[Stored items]

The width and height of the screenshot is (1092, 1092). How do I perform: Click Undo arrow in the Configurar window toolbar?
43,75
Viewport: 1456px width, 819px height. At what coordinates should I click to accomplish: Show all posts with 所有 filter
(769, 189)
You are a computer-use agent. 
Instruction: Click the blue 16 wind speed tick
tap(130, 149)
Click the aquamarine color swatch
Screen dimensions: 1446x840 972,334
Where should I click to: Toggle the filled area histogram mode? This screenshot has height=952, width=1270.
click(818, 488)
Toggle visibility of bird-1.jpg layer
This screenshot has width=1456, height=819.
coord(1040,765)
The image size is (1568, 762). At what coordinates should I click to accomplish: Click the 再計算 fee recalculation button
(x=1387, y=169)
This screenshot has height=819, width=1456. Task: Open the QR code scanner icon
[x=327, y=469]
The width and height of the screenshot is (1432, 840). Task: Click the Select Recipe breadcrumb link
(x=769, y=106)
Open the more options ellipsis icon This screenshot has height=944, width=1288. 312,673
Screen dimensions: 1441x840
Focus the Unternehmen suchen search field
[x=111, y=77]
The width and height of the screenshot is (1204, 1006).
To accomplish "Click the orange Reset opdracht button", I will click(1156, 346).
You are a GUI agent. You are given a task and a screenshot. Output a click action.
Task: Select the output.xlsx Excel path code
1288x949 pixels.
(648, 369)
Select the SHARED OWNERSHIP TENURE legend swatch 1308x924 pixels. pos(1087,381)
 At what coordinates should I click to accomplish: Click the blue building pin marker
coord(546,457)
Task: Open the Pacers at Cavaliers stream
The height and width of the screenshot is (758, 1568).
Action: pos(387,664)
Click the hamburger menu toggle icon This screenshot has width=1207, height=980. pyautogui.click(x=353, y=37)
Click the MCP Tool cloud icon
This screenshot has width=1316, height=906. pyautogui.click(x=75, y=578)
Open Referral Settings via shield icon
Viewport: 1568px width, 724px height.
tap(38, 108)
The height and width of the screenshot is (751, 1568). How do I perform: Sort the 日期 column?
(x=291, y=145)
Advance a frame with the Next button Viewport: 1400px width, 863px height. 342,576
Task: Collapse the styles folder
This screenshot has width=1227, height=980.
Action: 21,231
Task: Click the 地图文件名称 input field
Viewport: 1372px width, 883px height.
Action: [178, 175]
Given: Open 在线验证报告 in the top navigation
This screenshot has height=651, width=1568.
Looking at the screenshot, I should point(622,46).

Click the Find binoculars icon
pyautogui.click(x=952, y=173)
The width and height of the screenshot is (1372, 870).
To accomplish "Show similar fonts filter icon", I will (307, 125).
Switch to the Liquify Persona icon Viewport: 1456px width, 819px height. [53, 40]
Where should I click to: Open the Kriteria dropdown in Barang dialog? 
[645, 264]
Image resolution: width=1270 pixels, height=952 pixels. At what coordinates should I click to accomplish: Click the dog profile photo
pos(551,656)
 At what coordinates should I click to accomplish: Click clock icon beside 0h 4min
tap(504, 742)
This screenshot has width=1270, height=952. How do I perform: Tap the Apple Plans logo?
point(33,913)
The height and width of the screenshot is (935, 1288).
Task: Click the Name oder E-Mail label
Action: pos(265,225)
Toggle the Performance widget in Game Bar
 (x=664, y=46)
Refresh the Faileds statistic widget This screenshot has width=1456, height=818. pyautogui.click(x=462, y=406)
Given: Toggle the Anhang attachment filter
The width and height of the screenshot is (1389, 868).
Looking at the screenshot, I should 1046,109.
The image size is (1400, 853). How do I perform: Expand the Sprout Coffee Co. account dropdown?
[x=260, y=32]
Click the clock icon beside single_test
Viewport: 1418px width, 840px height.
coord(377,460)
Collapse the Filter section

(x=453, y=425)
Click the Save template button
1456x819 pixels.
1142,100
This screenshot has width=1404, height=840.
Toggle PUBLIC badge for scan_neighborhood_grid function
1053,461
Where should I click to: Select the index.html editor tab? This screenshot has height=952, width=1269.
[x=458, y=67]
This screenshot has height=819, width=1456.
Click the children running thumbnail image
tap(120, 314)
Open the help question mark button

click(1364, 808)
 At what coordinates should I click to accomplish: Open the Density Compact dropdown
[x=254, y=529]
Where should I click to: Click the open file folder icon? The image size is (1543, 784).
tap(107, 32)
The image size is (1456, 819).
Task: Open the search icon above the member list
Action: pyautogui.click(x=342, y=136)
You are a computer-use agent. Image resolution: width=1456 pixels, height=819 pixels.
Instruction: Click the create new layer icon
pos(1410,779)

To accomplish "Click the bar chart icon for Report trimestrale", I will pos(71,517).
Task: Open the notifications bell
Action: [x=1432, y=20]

> _Work item_: Each entry above has to be duplicated exactly as it stands.

> _Solution for this task_:
The width and height of the screenshot is (1092, 1092). How do I perform: Click Undo arrow in the Configurar window toolbar?
43,75
Viewport: 1456px width, 819px height. At what coordinates should I click to accomplish: Show all posts with 所有 filter
(769, 189)
You are a computer-use agent. 
Instruction: Click the blue 16 wind speed tick
tap(130, 149)
Click the aquamarine color swatch
Screen dimensions: 1446x840 972,334
Where should I click to: Toggle the filled area histogram mode? This screenshot has height=952, width=1270.
click(818, 488)
Toggle visibility of bird-1.jpg layer
This screenshot has width=1456, height=819.
coord(1040,765)
The image size is (1568, 762). At what coordinates should I click to accomplish: Click the 再計算 fee recalculation button
(x=1387, y=169)
This screenshot has height=819, width=1456. Task: Open the QR code scanner icon
[x=327, y=469]
The width and height of the screenshot is (1432, 840). Task: Click the Select Recipe breadcrumb link
(x=769, y=106)
Open the more options ellipsis icon This screenshot has height=944, width=1288. 312,673
Screen dimensions: 1441x840
Focus the Unternehmen suchen search field
[x=111, y=77]
The width and height of the screenshot is (1204, 1006).
To accomplish "Click the orange Reset opdracht button", I will click(1156, 346).
You are a GUI agent. You are given a task and a screenshot. Output a click action.
Task: Select the output.xlsx Excel path code
1288x949 pixels.
(648, 369)
Select the SHARED OWNERSHIP TENURE legend swatch 1308x924 pixels. pos(1087,381)
 At what coordinates should I click to accomplish: Click the blue building pin marker
coord(546,457)
Task: Open the Pacers at Cavaliers stream
The height and width of the screenshot is (758, 1568).
Action: pos(387,664)
Click the hamburger menu toggle icon This screenshot has width=1207, height=980. pyautogui.click(x=353, y=37)
Click the MCP Tool cloud icon
This screenshot has width=1316, height=906. pyautogui.click(x=75, y=578)
Open Referral Settings via shield icon
Viewport: 1568px width, 724px height.
tap(38, 108)
The height and width of the screenshot is (751, 1568). How do I perform: Sort the 日期 column?
(x=291, y=145)
Advance a frame with the Next button Viewport: 1400px width, 863px height. 342,576
Task: Collapse the styles folder
This screenshot has width=1227, height=980.
Action: 21,231
Task: Click the 地图文件名称 input field
Viewport: 1372px width, 883px height.
Action: [178, 175]
Given: Open 在线验证报告 in the top navigation
This screenshot has height=651, width=1568.
Looking at the screenshot, I should point(622,46).

Click the Find binoculars icon
pyautogui.click(x=952, y=173)
The width and height of the screenshot is (1372, 870).
To accomplish "Show similar fonts filter icon", I will (307, 125).
Switch to the Liquify Persona icon Viewport: 1456px width, 819px height. [53, 40]
Where should I click to: Open the Kriteria dropdown in Barang dialog? 
[645, 264]
Image resolution: width=1270 pixels, height=952 pixels. At what coordinates should I click to accomplish: Click the dog profile photo
pos(551,656)
 At what coordinates should I click to accomplish: Click clock icon beside 0h 4min
tap(504, 742)
This screenshot has width=1270, height=952. How do I perform: Tap the Apple Plans logo?
point(33,913)
The height and width of the screenshot is (935, 1288).
Task: Click the Name oder E-Mail label
Action: pos(265,225)
Toggle the Performance widget in Game Bar
 (x=664, y=46)
Refresh the Faileds statistic widget This screenshot has width=1456, height=818. pyautogui.click(x=462, y=406)
Given: Toggle the Anhang attachment filter
The width and height of the screenshot is (1389, 868).
Looking at the screenshot, I should 1046,109.
The image size is (1400, 853). How do I perform: Expand the Sprout Coffee Co. account dropdown?
[x=260, y=32]
Click the clock icon beside single_test
Viewport: 1418px width, 840px height.
coord(377,460)
Collapse the Filter section

(x=453, y=425)
Click the Save template button
1456x819 pixels.
1142,100
This screenshot has width=1404, height=840.
Toggle PUBLIC badge for scan_neighborhood_grid function
1053,461
Where should I click to: Select the index.html editor tab? This screenshot has height=952, width=1269.
[x=458, y=67]
This screenshot has height=819, width=1456.
Click the children running thumbnail image
tap(120, 314)
Open the help question mark button

click(1364, 808)
 At what coordinates should I click to accomplish: Open the Density Compact dropdown
[x=254, y=529]
Where should I click to: Click the open file folder icon? The image size is (1543, 784).
tap(107, 32)
The image size is (1456, 819).
Task: Open the search icon above the member list
Action: pyautogui.click(x=342, y=136)
You are a computer-use agent. Image resolution: width=1456 pixels, height=819 pixels.
Instruction: Click the create new layer icon
pos(1410,779)

To accomplish "Click the bar chart icon for Report trimestrale", I will pos(71,517).
Task: Open the notifications bell
Action: [x=1432, y=20]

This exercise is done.